The main floor of Florida's Emergency Operations Center (EOC) in Tallahassee has been emptied out for cleaning and is closed until Monday after 12 workers tested positive for Covid-19, Jason Mahon, Florida Division of Emergency Management communications director, tells CNN.

Over the past two and a half weeks, 12 people have tested positive, including four positive results yesterday, Mahon said. Employees have been tested twice a week for several weeks, according to Mahon. 

The EOC has two buildings, the main EOC and another building. The first floor of the main building has been closed for cleaning, Mahon said.

People in other parts of the building can enter and work in their offices, but they must isolate in their offices, while other people are working from home, according to Mahon.

A total of 200 people have been working in the two buildings which houses several agencies, Mahon said. 

The Covid-19 response has not slowed down, Mahon says.

10:39 a.m.
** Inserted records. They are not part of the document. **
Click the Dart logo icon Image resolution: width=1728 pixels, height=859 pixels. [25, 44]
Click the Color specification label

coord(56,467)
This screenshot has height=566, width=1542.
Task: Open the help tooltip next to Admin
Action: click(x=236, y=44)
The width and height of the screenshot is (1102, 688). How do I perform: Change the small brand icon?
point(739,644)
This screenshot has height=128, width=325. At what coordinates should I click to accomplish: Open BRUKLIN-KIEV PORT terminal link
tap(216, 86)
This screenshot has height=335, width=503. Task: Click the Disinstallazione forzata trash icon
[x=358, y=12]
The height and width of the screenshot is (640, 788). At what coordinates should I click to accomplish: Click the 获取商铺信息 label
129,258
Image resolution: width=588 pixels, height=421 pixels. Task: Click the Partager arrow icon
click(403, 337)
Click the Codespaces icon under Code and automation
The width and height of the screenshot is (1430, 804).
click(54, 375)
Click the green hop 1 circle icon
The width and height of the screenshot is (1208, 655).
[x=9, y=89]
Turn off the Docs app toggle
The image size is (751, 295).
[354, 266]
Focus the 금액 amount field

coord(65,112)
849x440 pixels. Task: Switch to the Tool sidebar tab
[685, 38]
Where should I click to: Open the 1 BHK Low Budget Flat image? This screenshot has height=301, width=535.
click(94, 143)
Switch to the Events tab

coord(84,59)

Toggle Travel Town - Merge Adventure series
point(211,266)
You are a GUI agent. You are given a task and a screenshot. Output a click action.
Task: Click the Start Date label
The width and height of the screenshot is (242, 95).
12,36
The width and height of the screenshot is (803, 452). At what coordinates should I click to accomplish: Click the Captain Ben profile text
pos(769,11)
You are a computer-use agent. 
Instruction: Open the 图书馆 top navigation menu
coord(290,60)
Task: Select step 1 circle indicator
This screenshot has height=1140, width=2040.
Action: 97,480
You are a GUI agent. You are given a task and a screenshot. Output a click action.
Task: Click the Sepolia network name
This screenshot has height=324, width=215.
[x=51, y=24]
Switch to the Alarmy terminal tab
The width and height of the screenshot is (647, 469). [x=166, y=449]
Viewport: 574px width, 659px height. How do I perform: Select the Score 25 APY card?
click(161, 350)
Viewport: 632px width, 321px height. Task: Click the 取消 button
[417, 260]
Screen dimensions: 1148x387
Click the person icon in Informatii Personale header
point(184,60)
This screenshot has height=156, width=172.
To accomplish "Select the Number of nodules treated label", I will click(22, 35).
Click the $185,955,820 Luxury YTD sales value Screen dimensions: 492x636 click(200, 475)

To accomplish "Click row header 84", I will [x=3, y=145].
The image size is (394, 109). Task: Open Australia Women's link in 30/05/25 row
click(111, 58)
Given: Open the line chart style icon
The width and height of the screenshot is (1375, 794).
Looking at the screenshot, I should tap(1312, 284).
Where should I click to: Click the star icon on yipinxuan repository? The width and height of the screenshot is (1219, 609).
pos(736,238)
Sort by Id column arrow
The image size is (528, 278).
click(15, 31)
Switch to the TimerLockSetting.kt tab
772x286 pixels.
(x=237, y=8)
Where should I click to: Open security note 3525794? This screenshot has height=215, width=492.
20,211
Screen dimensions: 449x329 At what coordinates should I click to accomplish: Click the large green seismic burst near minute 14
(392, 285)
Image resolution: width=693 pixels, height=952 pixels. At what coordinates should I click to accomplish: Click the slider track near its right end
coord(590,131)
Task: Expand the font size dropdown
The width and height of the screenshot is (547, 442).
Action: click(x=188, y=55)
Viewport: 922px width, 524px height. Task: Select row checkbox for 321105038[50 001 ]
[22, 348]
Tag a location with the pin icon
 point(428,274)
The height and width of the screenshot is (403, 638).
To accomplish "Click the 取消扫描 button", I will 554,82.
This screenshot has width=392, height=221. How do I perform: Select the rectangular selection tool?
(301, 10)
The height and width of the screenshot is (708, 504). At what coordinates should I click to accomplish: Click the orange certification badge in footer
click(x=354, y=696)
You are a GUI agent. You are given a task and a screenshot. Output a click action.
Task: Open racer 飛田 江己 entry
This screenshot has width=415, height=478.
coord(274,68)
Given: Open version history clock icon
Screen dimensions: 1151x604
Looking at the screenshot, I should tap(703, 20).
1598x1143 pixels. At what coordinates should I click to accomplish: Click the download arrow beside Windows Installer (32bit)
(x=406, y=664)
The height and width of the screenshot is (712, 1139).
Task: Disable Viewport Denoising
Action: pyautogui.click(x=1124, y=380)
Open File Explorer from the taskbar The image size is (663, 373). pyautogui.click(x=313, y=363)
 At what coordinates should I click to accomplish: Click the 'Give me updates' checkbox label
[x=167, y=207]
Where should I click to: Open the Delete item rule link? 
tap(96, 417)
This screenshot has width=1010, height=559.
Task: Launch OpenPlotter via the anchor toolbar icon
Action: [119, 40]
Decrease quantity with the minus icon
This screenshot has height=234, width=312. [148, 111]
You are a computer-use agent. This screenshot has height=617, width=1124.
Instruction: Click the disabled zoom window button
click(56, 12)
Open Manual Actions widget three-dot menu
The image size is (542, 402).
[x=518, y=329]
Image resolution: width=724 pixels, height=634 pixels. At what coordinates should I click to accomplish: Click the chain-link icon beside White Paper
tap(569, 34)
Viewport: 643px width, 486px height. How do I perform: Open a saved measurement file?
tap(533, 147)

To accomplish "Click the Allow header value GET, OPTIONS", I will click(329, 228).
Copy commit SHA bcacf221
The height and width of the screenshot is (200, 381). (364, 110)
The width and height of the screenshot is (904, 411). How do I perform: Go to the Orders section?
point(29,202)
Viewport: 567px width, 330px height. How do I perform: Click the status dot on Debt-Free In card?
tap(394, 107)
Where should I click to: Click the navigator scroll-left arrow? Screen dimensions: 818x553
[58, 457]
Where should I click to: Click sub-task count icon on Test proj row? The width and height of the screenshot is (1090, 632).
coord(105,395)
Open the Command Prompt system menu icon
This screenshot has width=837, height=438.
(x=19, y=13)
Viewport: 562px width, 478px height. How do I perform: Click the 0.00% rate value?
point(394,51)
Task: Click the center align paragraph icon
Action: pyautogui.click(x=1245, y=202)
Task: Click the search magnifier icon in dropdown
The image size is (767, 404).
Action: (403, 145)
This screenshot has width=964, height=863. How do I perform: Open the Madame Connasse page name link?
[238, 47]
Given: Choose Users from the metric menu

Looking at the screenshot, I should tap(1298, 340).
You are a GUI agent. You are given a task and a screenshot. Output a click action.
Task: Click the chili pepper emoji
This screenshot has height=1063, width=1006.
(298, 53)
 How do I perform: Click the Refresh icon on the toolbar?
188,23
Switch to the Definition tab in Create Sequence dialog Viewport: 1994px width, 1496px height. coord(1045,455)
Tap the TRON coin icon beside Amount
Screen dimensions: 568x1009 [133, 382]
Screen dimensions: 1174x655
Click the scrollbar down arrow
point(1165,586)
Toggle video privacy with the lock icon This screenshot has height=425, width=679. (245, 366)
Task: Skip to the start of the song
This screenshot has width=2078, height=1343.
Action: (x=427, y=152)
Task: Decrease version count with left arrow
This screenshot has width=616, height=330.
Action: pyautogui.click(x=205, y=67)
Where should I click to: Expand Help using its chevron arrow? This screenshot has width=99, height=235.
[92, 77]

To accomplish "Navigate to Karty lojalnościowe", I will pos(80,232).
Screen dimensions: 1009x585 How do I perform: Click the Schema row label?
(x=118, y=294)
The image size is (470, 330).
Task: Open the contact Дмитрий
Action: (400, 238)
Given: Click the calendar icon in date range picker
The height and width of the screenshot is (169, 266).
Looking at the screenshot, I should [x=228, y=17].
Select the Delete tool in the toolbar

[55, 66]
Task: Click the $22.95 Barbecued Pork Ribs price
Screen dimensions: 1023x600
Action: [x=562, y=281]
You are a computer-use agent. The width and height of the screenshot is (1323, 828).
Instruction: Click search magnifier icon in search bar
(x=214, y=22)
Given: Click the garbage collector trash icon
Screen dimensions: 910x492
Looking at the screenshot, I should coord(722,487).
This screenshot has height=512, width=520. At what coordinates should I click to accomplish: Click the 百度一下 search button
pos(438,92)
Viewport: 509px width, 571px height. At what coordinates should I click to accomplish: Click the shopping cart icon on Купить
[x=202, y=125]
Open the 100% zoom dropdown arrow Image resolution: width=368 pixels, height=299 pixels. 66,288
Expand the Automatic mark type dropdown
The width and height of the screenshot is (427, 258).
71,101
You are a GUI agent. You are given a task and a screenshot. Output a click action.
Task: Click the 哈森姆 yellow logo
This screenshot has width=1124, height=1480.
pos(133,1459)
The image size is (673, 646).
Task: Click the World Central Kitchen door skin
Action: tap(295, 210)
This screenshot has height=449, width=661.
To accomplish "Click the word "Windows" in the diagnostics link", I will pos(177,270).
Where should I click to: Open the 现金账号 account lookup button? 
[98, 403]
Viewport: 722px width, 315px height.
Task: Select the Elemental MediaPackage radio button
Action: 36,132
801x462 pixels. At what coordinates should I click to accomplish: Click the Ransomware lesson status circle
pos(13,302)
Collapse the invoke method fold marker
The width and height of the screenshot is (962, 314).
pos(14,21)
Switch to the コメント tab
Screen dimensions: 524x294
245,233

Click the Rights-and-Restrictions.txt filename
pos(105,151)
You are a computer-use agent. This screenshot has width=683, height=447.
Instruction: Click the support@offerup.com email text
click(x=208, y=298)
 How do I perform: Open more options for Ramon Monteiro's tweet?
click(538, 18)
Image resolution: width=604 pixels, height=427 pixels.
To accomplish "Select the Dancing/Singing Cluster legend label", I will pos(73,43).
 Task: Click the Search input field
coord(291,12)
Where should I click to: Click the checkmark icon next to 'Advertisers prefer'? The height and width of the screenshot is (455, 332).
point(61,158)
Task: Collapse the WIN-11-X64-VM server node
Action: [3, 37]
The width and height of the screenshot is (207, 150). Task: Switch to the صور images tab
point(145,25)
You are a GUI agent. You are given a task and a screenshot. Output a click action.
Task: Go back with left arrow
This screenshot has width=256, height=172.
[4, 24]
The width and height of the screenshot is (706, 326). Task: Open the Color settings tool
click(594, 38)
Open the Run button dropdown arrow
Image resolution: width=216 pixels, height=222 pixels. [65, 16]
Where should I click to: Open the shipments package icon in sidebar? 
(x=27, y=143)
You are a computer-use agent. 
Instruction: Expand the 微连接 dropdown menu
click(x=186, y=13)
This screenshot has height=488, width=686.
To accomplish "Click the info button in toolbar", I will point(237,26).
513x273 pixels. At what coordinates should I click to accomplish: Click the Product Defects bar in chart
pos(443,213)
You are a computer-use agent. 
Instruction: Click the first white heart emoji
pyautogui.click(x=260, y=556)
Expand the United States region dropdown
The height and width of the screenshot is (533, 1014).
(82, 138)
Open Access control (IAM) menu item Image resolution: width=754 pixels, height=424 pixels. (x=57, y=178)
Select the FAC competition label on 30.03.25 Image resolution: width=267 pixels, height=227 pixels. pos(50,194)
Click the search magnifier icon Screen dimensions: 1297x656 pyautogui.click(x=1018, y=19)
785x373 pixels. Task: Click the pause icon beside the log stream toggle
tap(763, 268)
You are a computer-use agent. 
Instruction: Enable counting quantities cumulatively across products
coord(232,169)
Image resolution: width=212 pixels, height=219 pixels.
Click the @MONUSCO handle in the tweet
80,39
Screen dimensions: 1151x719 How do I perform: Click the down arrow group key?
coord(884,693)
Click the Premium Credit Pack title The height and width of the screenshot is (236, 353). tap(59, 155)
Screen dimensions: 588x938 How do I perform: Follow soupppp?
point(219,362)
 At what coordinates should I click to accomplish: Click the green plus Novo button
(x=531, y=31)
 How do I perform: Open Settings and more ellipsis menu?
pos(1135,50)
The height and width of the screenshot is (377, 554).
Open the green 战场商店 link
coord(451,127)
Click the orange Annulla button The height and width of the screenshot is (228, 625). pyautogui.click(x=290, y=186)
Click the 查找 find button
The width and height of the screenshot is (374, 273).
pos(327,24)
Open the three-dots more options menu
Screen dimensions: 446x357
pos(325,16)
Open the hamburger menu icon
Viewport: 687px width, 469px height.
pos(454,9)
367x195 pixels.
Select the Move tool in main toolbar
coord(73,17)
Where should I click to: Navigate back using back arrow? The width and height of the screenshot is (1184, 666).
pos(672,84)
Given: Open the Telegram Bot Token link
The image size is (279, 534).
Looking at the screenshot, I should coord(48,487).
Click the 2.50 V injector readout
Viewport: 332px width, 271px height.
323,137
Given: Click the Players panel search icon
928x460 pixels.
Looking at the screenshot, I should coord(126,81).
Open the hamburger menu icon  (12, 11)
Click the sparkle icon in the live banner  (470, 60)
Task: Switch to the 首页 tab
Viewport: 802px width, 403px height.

ET, July 17, 2020

White House task force report says these 18 states in coronavirus "red zone" should roll back reopening

From CNN's Betsy Klein 

People stand in line to enter a restaurant in Miami Beach, Florida, on June 26.
People stand in line to enter a restaurant in Miami Beach, Florida, on June 26. Chandan Khanna/AFP/Getty Images

An unpublished document prepared for the White House coronavirus task force and obtained by the Center for Public Integrity, a nonprofit newsroom, recommends that 18 states in the coronavirus “red zone” for cases should roll back reopening measures amid surging cases.

The “red zone” is defined in the 359-page report as “those core-based statistical areas (CBSAs) and counties that during the last week reported both new cases above 100 per 100,000 population, and a diagnostic test positivity result above 10%.”

The following states are in the red zone for cases:

  • Alabama
  • Arkansas
  • Arizona
  • California
  • Florida
  • Georgia
  • Iowa
  • Idaho
  • Kansas
  • Louisiana
  • Mississippi
  • North Carolina
  • Nevada
  • Oklahoma
  • South Carolina
  • Tennessee
  • Texas
  • Utah

The report also says the following 11 states are in the red zone for test positivity: Alabama, Florida, Georgia, Idaho, Louisiana, Mississippi, North Carolina, Nevada, South Carolina, Texas, Washington. The 11 states in the red zone for test positivity are also in the red zone for cases, with the exception of Washington state.

The report outlines measures counties in the red zone should take. It encourages residents to “wear a mask at all times outside the home and maintain physical distance.” And it recommends that public officials “close bars and gyms” and “limit social gatherings to 10 people or fewer, which would mean rolling back reopening provisions in these places.

Remember: The report comes despite President Trump’s insistence that states reopen and a push to send the nation’s children back to school, even as cases increase.

“Now we're open, and we want to stay open and we will stay open. We're not closing. We'll put out the fires as they come out,” Trump said at a White House event earlier this month.

Devin O’Malley, spokesperson for Vice President Mike Pence and the task force, didn’t dispute the document’s authenticity, and said the report showed “encouraging signs” amid the pandemic.

“When the Vice President held a White House Coronavirus Task Force press briefing at HHS a few weeks ago, he reported that 16 states met the criteria for rising cases and rising positivity rate. As it stands in that report, there are only 10 states that fit that criteria. This is just one data point of many encouraging signs that we are seeing across the country as we continue to respond to the coronavirus pandemic,” O’Malley said in a statement.

Dr. Deborah Birx also said earlier this month that people living in states with coronavirus surges should return to the White House's original "phase one" recommendations on gatherings.